══ Available records ══

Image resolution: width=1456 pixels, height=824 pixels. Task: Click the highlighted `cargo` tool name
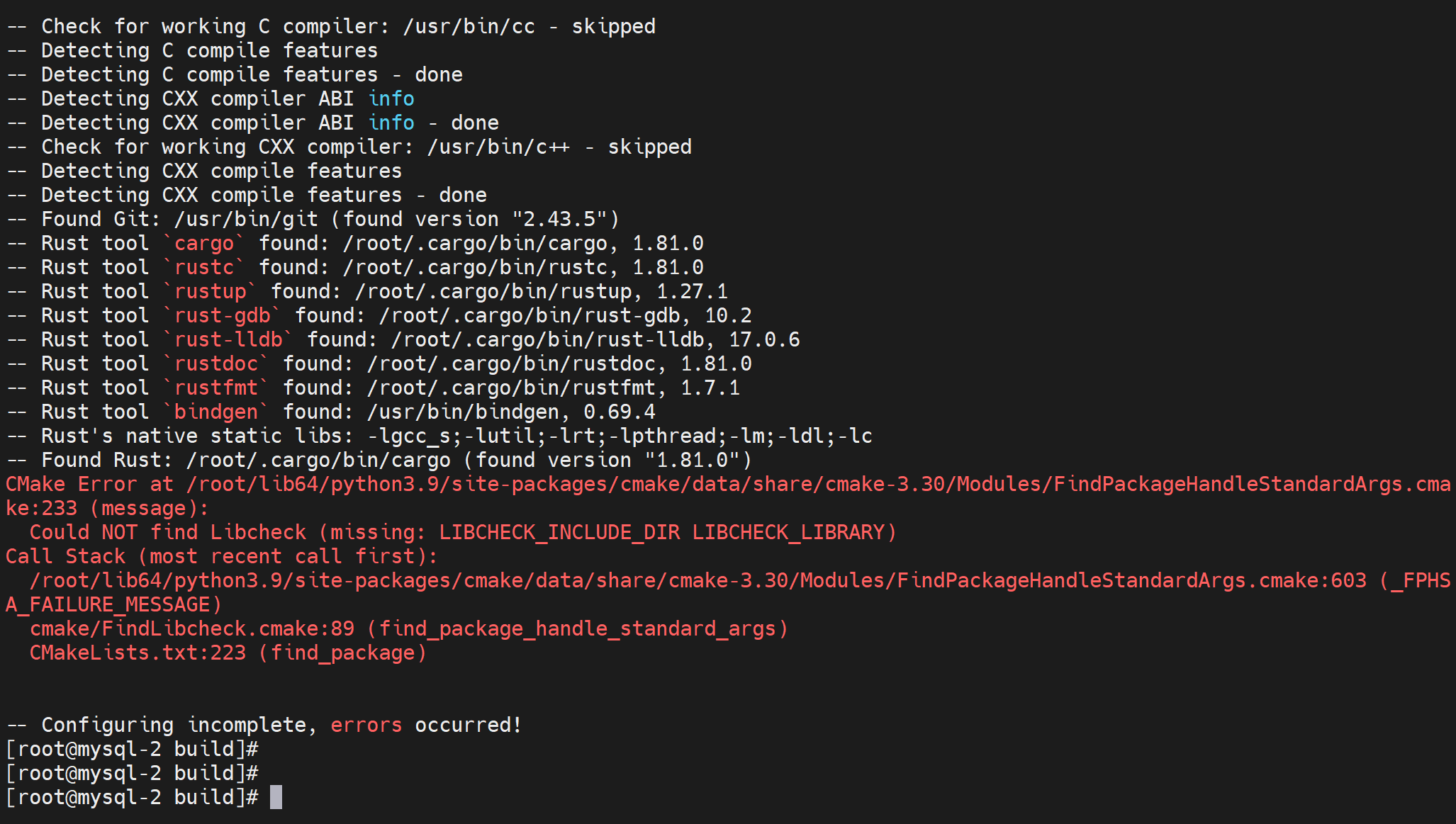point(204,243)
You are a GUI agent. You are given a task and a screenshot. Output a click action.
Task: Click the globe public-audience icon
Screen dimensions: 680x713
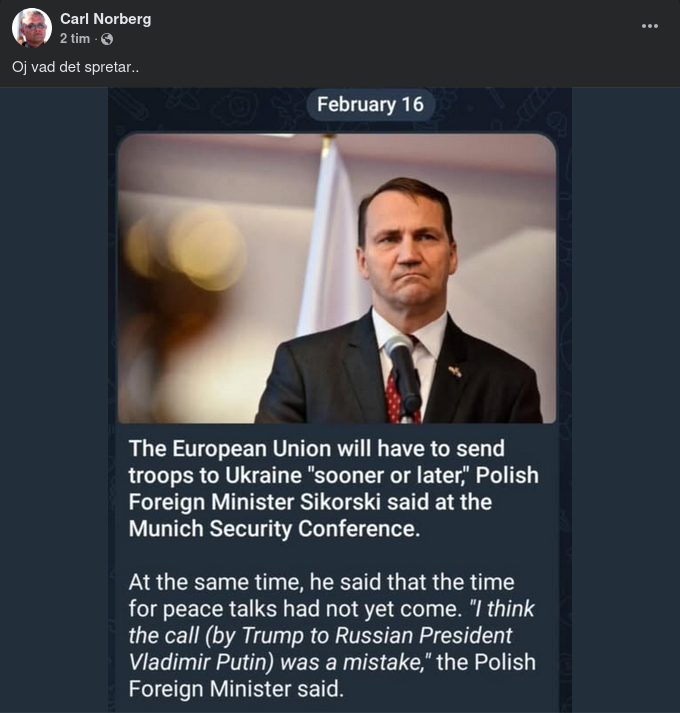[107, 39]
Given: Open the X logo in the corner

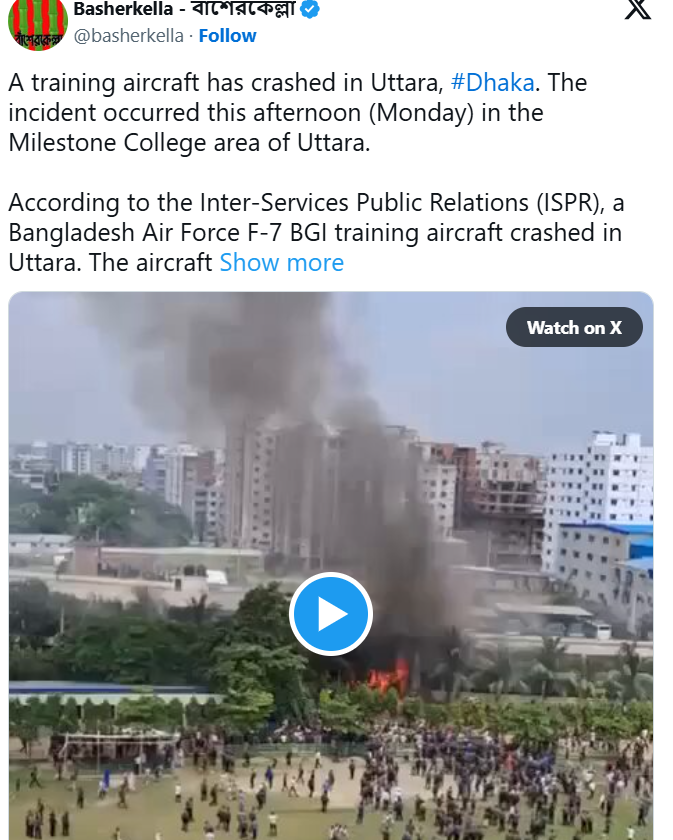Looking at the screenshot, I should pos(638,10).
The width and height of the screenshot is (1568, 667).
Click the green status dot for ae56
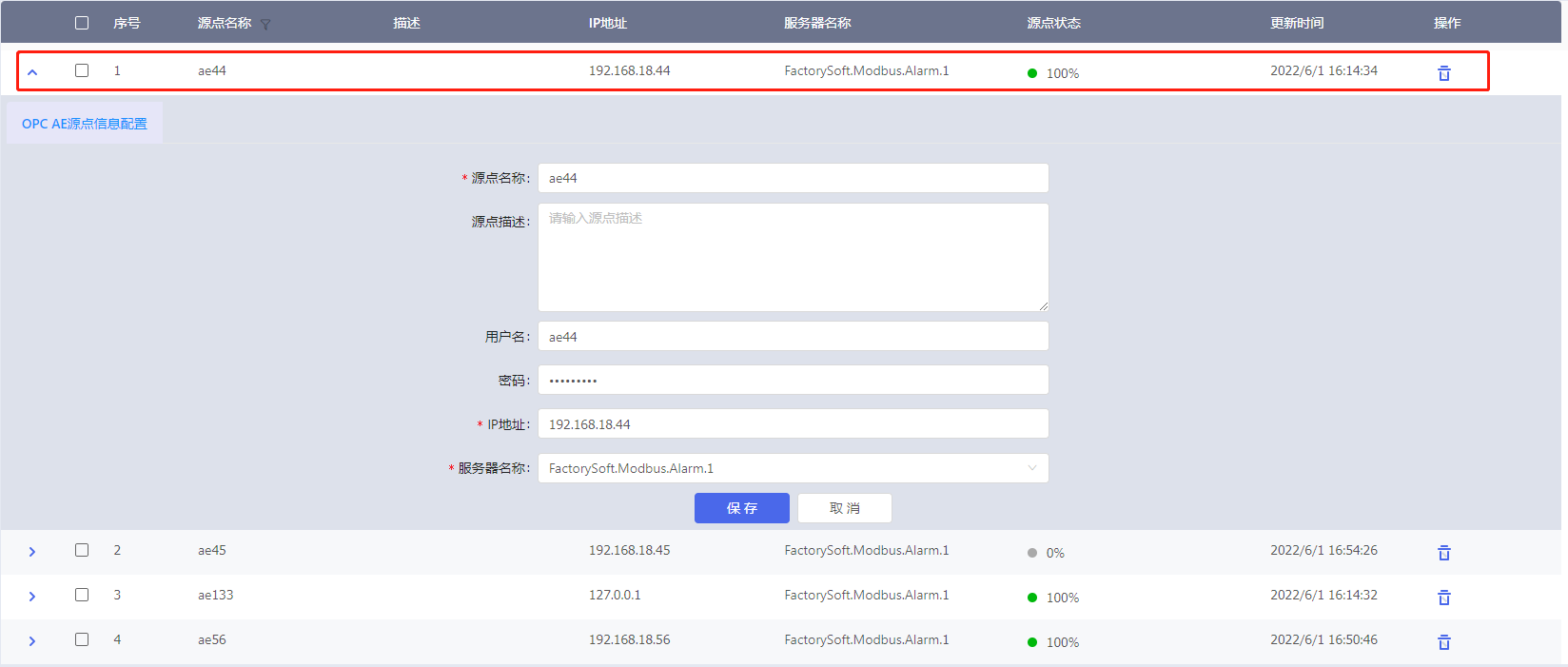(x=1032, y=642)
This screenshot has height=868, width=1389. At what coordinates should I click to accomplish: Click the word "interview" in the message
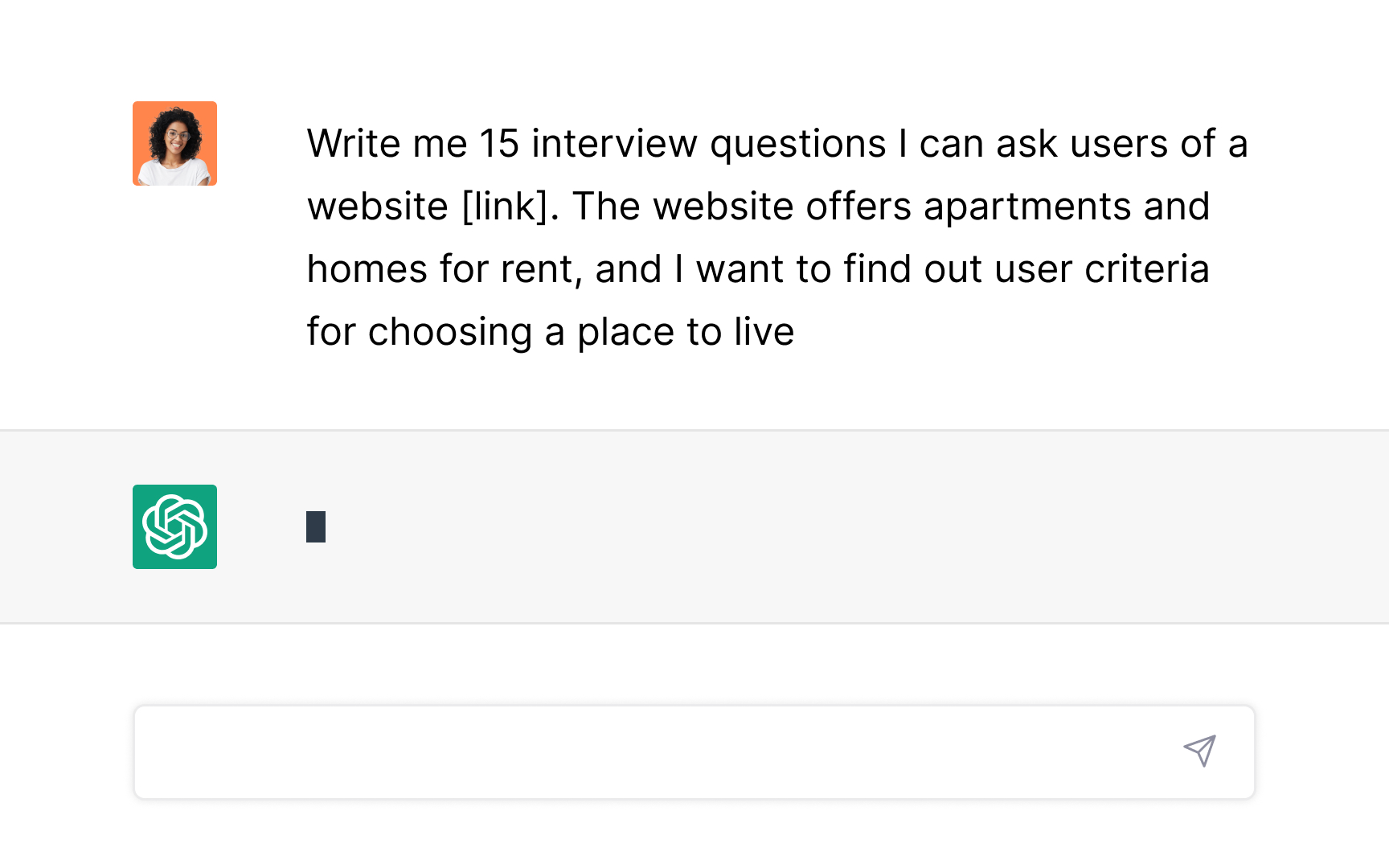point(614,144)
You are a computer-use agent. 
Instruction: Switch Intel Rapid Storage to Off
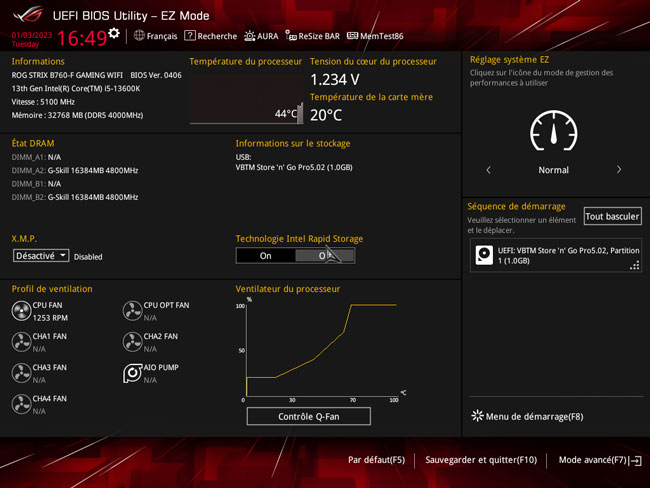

═══

__Written request__
Print every one of these rows again word for word, leaving out the pictures.

__Expected answer__
Image resolution: width=1456 pixels, height=824 pixels. Task: Click the highlighted `cargo` tool name
point(204,243)
You are a GUI agent. You are given a task and a screenshot. Output a click action.
Task: Click the globe public-audience icon
Screen dimensions: 680x713
[107, 39]
Given: Open the X logo in the corner

Looking at the screenshot, I should pos(638,10).
The width and height of the screenshot is (1568, 667).
Click the green status dot for ae56
(x=1032, y=642)
This screenshot has height=868, width=1389. At what coordinates should I click to accomplish: Click the word "interview" in the message
point(614,144)
You are a computer-use agent. 
Instruction: Switch Intel Rapid Storage to Off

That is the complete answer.